傲文憤然出來地牢,走不多遠,便遠遠見到驚鴻牽著約素的手,坐在花樹下密密交談。他一時愣住,既想上去,又不敢上去,既想知道二女到底說了些什麼,又害怕見到約素臉上的失望表情。正躊躇矛盾時,約素忽然抬起頭來,見到了傲文,便起身站起來,匆匆往後宮走去。

傲文急忙追了上去,叫道:“約素!約素!”約素回轉身,勉強微笑道:“有事麼?”傲文道:“你躲著我做什麼?”約素道:“我沒有躲著你呀,我隻是趕著去……茅廁……”登時又想起昔日與傲文被囚禁在馬鬃山時的種種情形,羞紅了臉。

傲文上前握住她的手,道:“想必天女已經告訴你了事情經過,本來我是想親口告訴你的……”約素道:“王子,我是真的內急。”輕輕掙脫了傲文,飛一般地去了。

傲文凝視她的背影消失,悄立良久,才叫過一名侍衛,道:“你暗中去盯著約素公主,如果她想要離開王宮,就立即趕來告訴我。”

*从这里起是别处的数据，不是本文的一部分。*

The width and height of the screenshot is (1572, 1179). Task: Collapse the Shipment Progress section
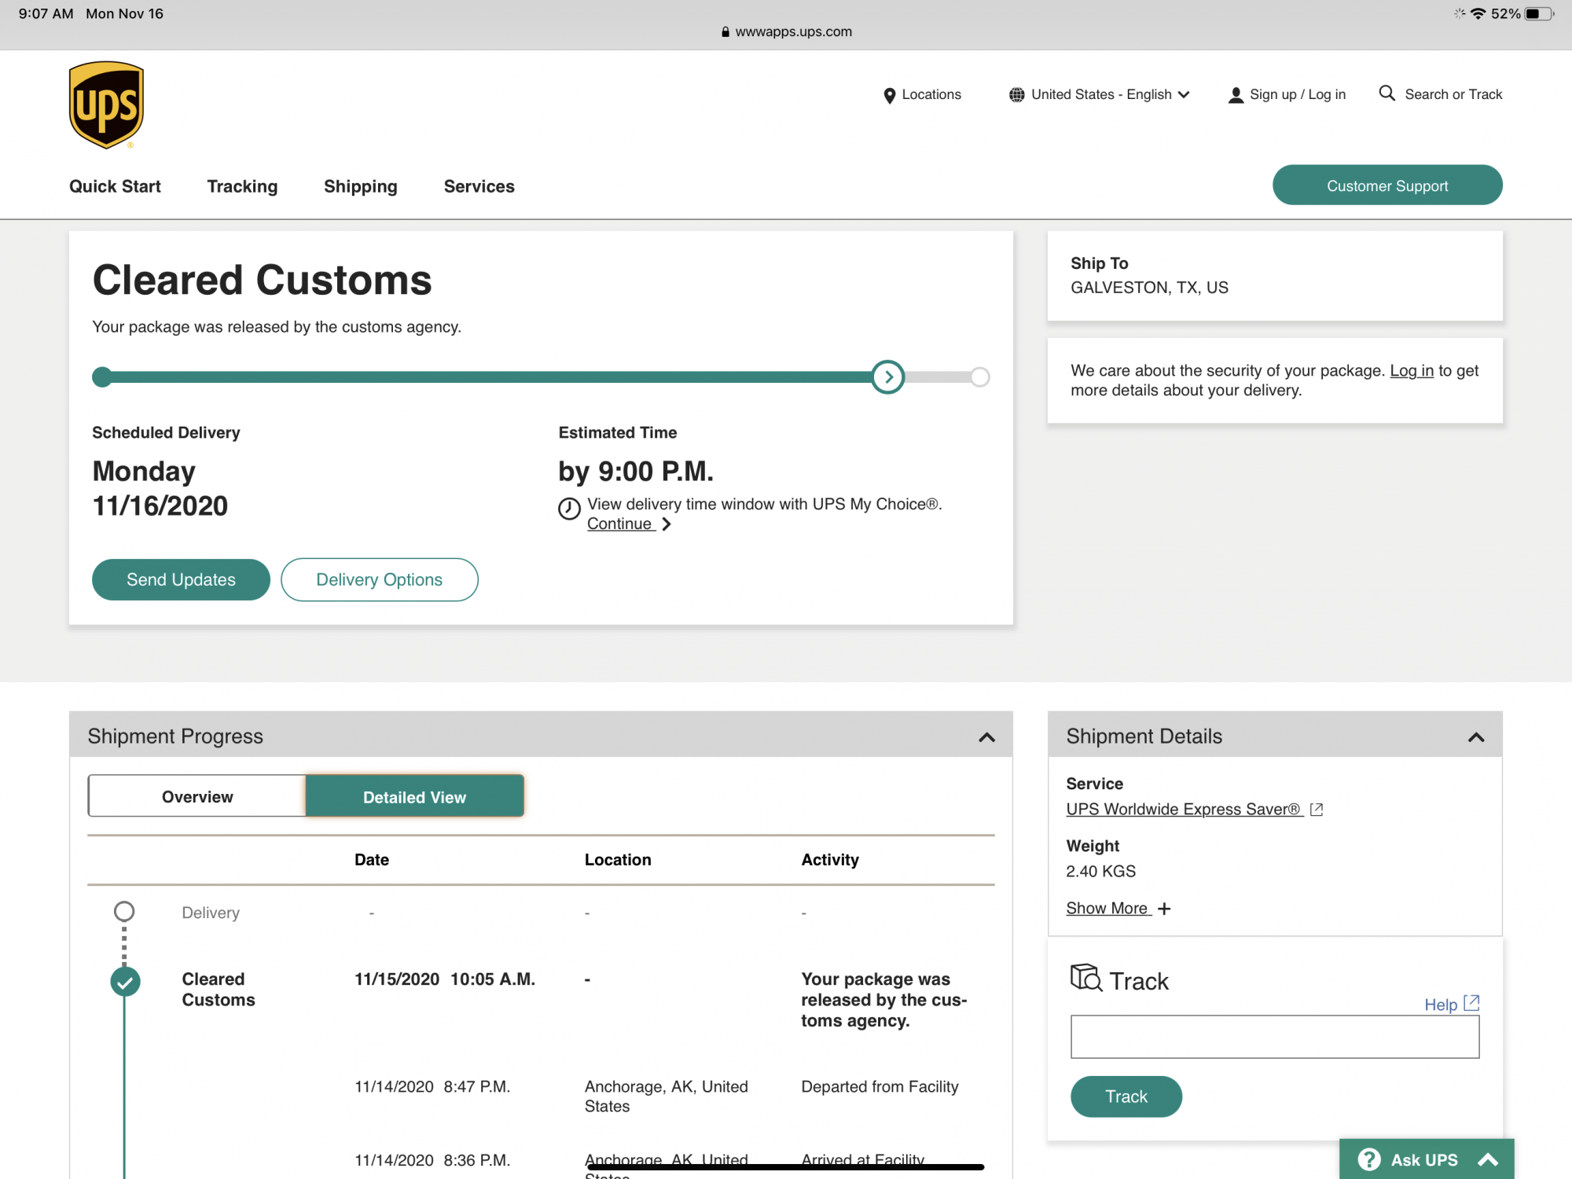point(986,736)
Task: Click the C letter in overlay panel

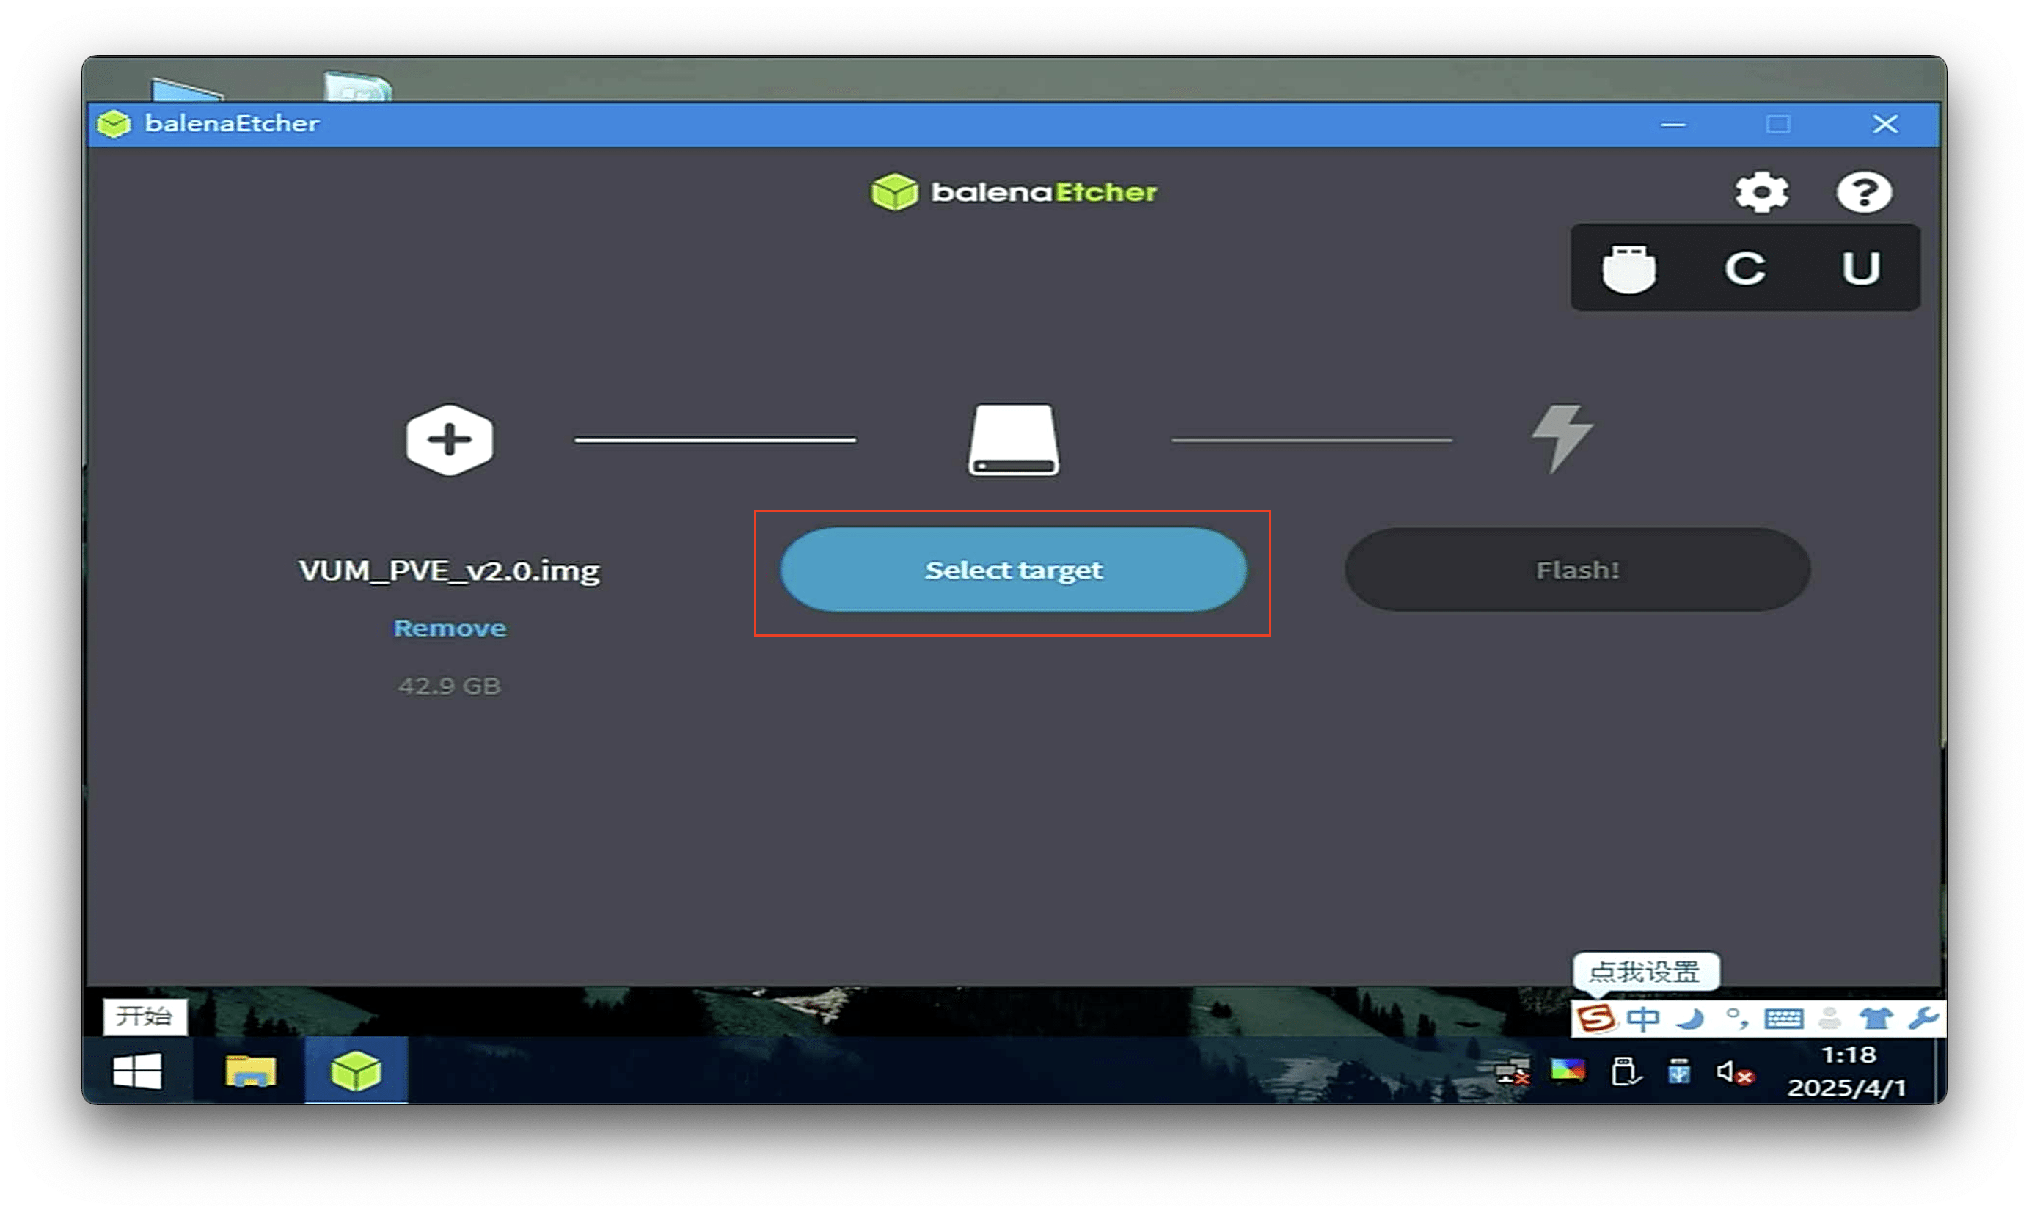Action: pos(1745,268)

驀然聽到王宮北麵鑼聲響起,那是火警信號。北麵是問天國王寢宮和書房所在處,正冒出滾滾濃煙。傲文大驚失色,忙朝北麵趕來。失火的正是國王寢宮,所幸千羽湖就在王宮北麵,汲水方便,火勢沒有燒旺就被侍衛撲滅。

問天批衣站在宮前,顯是被侍衛從床上救出。傲文趕過來一看即道:“這裏暫時不能住了。陛下,不如你先暫時搬去我的住處。”話一出口,才想到芙蕖正藏在那裏。幸得問天搖頭道:“不過是燒了幾扇窗子,我住慣這裏,還是住這裏好。你去忙吧,不用留在這裏陪我。”

傲文本有心試探芙蕖之事,見國王病容甚重,隻得暫且作罷。回來住處,命看守的侍衛讓開,推門叫道:“表妹,你最好還是……”

房中空空一人,根本不見芙蕖人影。傲文忙叫進侍衛,問道:“公主人呢?”侍衛道:“一直在裏麵的呀。”傲文見西窗大開,跺腳道:“糟了!你們幾個,快去將公主找回來,千萬別讓國王知道她在宮裏。”一麵又分派人手去封鎖宮門,閉門搜捕。

過了好大一會兒,驚鴻匆匆趕來告道:“王子,神物不見了。”傲文大震,忙跟驚鴻趕來別苑。

卻見桌案上石匣大開,裏麵空空如也,彩裙已經被人取走。笑笑生撫摸著後腦勺坐在一旁哼哼哈哈。傲文怒道:“笑先生,神物歸你看管,你現下弄丟了它,要如何交代?”笑笑生道:“我是被你的侍衛突如其來地打暈了,才弄丟了彩裙,怎麼能全怪我一個人?”

傲文道:“我的侍衛?是誰?”笑笑生嘟囔道:“說出來怕你不信。”傲文道:“快說,到底是誰?”笑笑生道:“那人穿著侍衛的衣服,卻是死去的芙蕖的麵孔,臉色青得跟鬼魂一樣,我可是嚇了一跳。我昏迷中還聽見她的怪笑聲,說她既然穿不上彩裙,就要徹底毀掉它。”

傲文這才知道芙蕖是有意哀求自己帶她入宮,目的就是要盜走彩裙毀掉,登時又驚又悔,這才理解未翔大錯鑄下、無可挽回的心情,料想火災也跟芙蕖有關,目的就是要趁亂出宮,急忙派侍衛四出追捕。

笑笑生道:“原來芙蕖公主是假死,那麼我見的也就不是鬼了。”驚鴻道:“彩裙是神物,不可能輕易毀掉。芙蕖公主內心魔氣未散,多半往幽密森林去了。”傲文道:“多謝提醒。”忙派大批侍衛往大漠方向追尋。